それは、いわば ─── 惜別の読書!───

 

 

本展は、作家にとっての「人生に絡み合う《 知の底 》との触想」の軌跡の ──多層的連想を誘う淡い造形詩──であり、作家のこだわりが手の温もりと共に伝わってくる愛着の《 人生詩 》もあったと思う。

 

 

 

 

 

 

 

 

 

展覧会が開催されたギャラリーは個性的な独立した建物で、ギャラリーの入口を入った客は、室内空間いっぱいにびっしりと並べられた紙の造形物にであい、「これは…
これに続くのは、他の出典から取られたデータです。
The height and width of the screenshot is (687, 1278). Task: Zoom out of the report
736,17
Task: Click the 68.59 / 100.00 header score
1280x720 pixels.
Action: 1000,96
スゴイ!」と目が釘付けになってしまう。 「DMからはまったく想像できなかった!」と 客の声がする…

 

 

2600余の同じ折り方の半立体がリズムをつくりながら並んでいて、でも、どれひとつとして同じものはなく、折られた半立体の個々の形と陰影が、微妙に変化しつつ連なり、しかも、場所によって唐突な変化も見せて… そうして、全体の並びの行と列とが、ゆるやかに蛇行し、広がっている…

その様相は、風でゆったりとうねる水面さながらの沈黙のウェーブ………とでもいうのであろうか。
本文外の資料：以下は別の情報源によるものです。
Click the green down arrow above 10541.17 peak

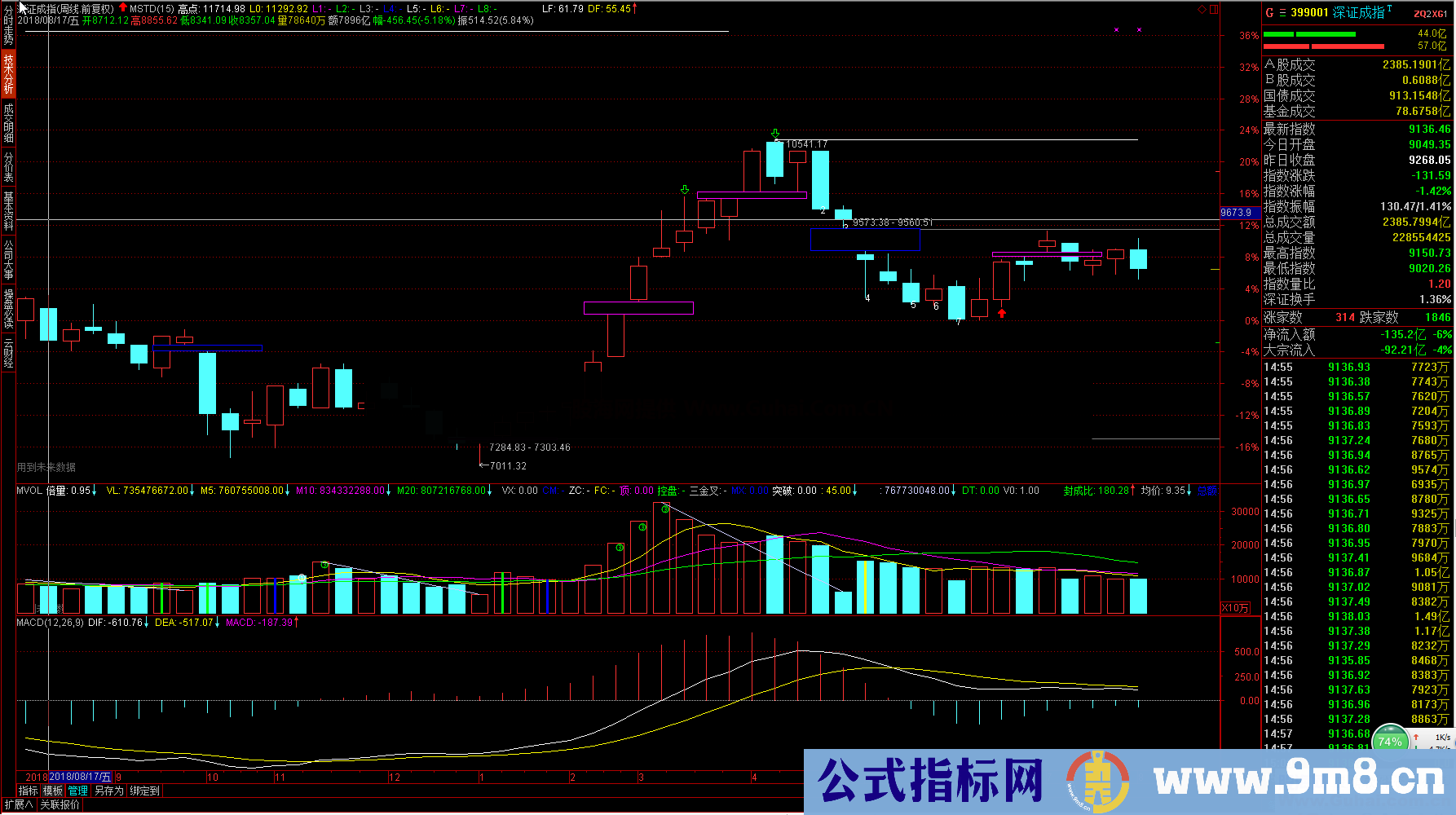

しかし、個々の紙の立体はしっかりとそれぞれの形姿を顕示しているので、手仕事と自然的なゆらぎの景との共融が、こちらの視覚を泳がせ、宙吊り状態にされてしまう…

 

 

折られた素材は文庫本の頁の一枚一枚だから、古い本は紙の色が変化したりして、その色の違いが全体の景の中に、融けるように島状に浮かんでいる… それが、なんとも言えぬやわらかなメリハリを景にあたえていて…
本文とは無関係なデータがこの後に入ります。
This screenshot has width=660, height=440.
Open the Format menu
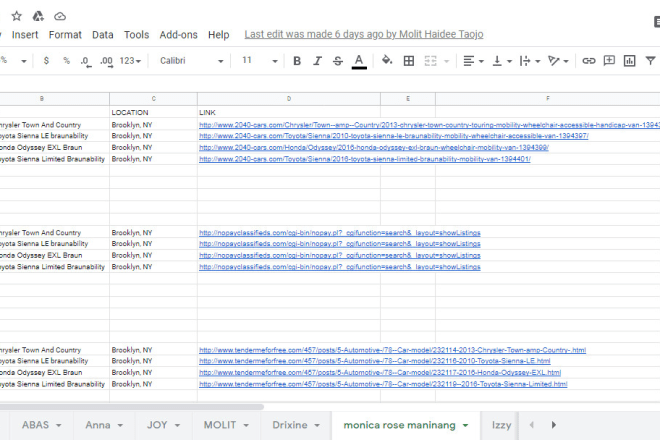point(65,34)
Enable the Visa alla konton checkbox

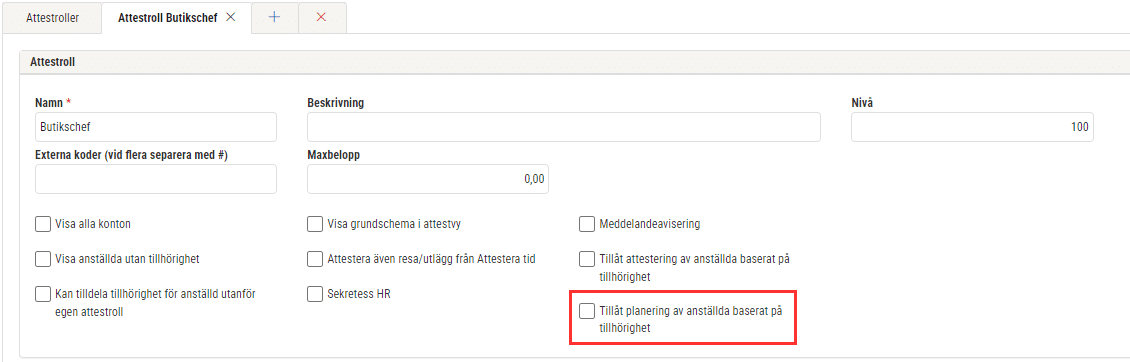pos(43,224)
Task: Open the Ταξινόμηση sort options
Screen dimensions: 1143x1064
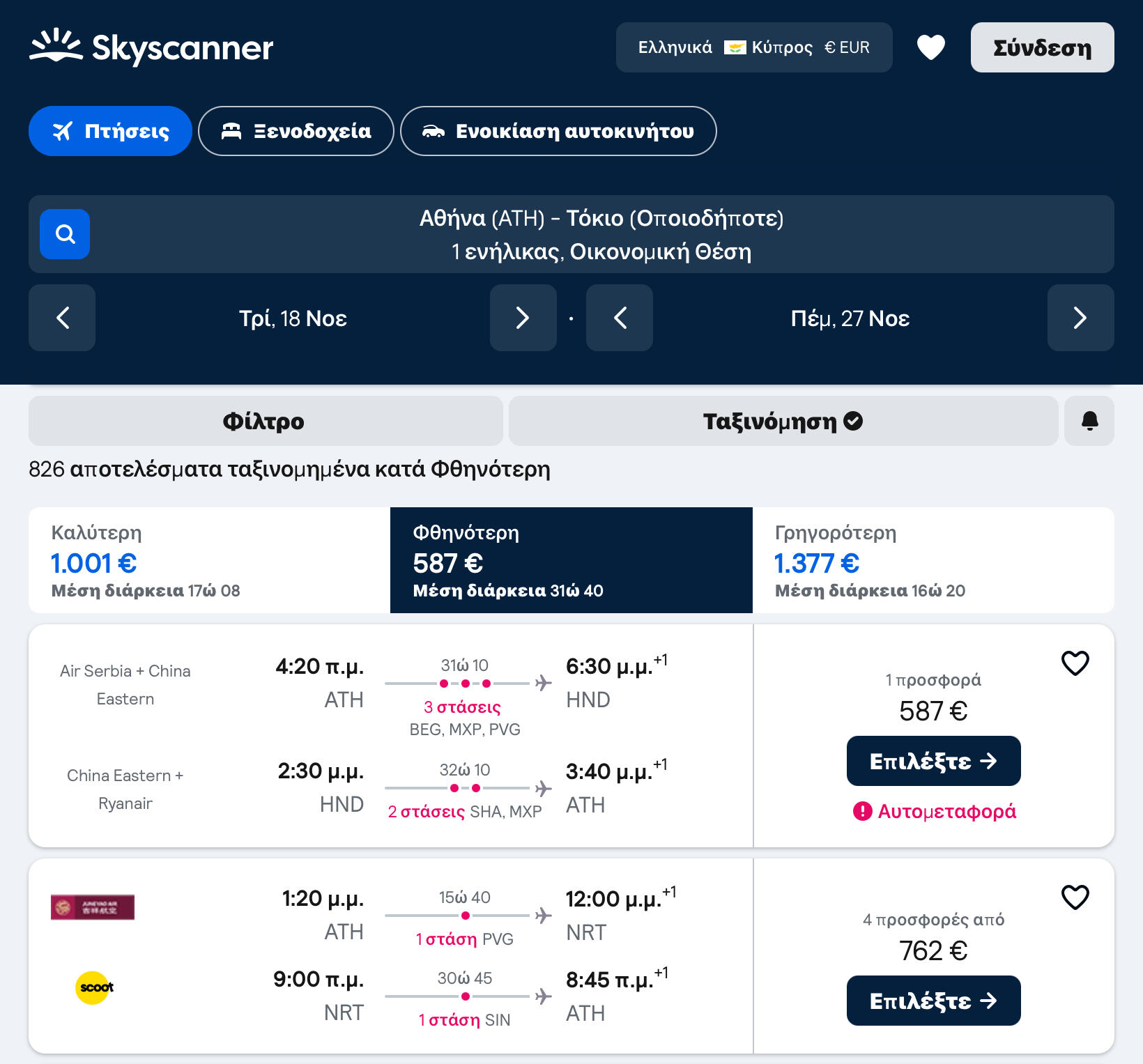Action: click(x=783, y=421)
ぬくもり感とともに、幾何的なムーブメントが、独特の美で息づいている…

ギャラリー内には天井中央のトップライトを通してしずかに天空光がそそぎ、壁はコンクリートで、木の床の上に並べられた折りの個体群は壁との間に人がぎりぎり通れる余白を残して空間一杯に展開されているので、《 硬質な壁面 》と《 紙の 軽やかでやわらかな印象 》とが心地よい対比で融和している。

 

 

 

 

 

 

 

この作品は、ギャラリー空間の特質を最大限に生かした《 空間共融 のアート 》であった。

 

《 特 時/特 場 の 瞬間的アート 》であり、つまり、一回限りしか出会えないアート!

 

 

 

 

 

 

 

 

 

外周の壁面には解体された120余の文庫本の表紙が点々と配置され、また、トップライトの大きな上部吹抜けの近傍に表紙が宙に吊るされ、かすかな空気の動きに反応している……

 

表紙のタイトルは見えるようになっていて、その配置にあたって、ここは!…という場所には、文庫本の中身に応じてジャストなものが選定され、作家の話を聞くとその意味合いが納得できる。

 

展示全体が、あくまでもさりげないありようで、またちょっとした気のきいた創意があちらこちらに込められていて、腰窓から望める〈坪庭〉との関係もふくめて、「眼にはいる《全体の雰囲気》をこそを調和させたい!」───という作家の強い美意識が伝わってくる。

 

 

 

 

 

 

 

 

 

文庫本の解体/再形体化という長い時間の過程は、作家自身にとって、単なる作品創りというよりは「生きる時空そのものを深く考える《いまこの時》の新鮮な営為」であったのであり、一方、来廊者にとっては、展示されているものが《本》という特別の素材に由来する表現体であるので、感覚とイマジネーションとがおのずと《宏大な世界》へと誘われてしまう特別な自由時空を醸していた。  

 

そして作家自身が、、ギャラリーに作品を搬入するときから、折りの半立体のギャラリー空間中への展開をわくわくしながら行い、日々会場で、光の推移とともに移ろう景を確かめ、愉しみ、そして、来廊した他者と共に《この世界の妙》を想う───という贅沢で幸せな時間をゆったりとすごしたのだと思う。

 

別の表現をすれば、作家自身にとっての作品制作と展覧会は、ことばの世界を介しながらも「言の葉を超えた《人間内奥の無限宇宙への自由遊戯》」ともいうべき営為であったのであり、展示を訪れた他者は、《本》という特別なものが異化された《明瞭に立つ具体の景》を眺めつつ、解放の気に抱かれて思い思いの時間を過ごす ─── そういうゆたかな《響き合いの空間》であった。

 

 

 

 

 

 

 

 

 

 

 

 

 

 

 

 

今回の佐藤省氏の創作行為と作品は、通常のアートのあり方とはまったく異なる、言わば《異次元の時空》との遭遇であった!

 

 

その昔 父親の蔵書にうもれて育った氏は、今回の展示を

今は亡き父に見せたかった…と。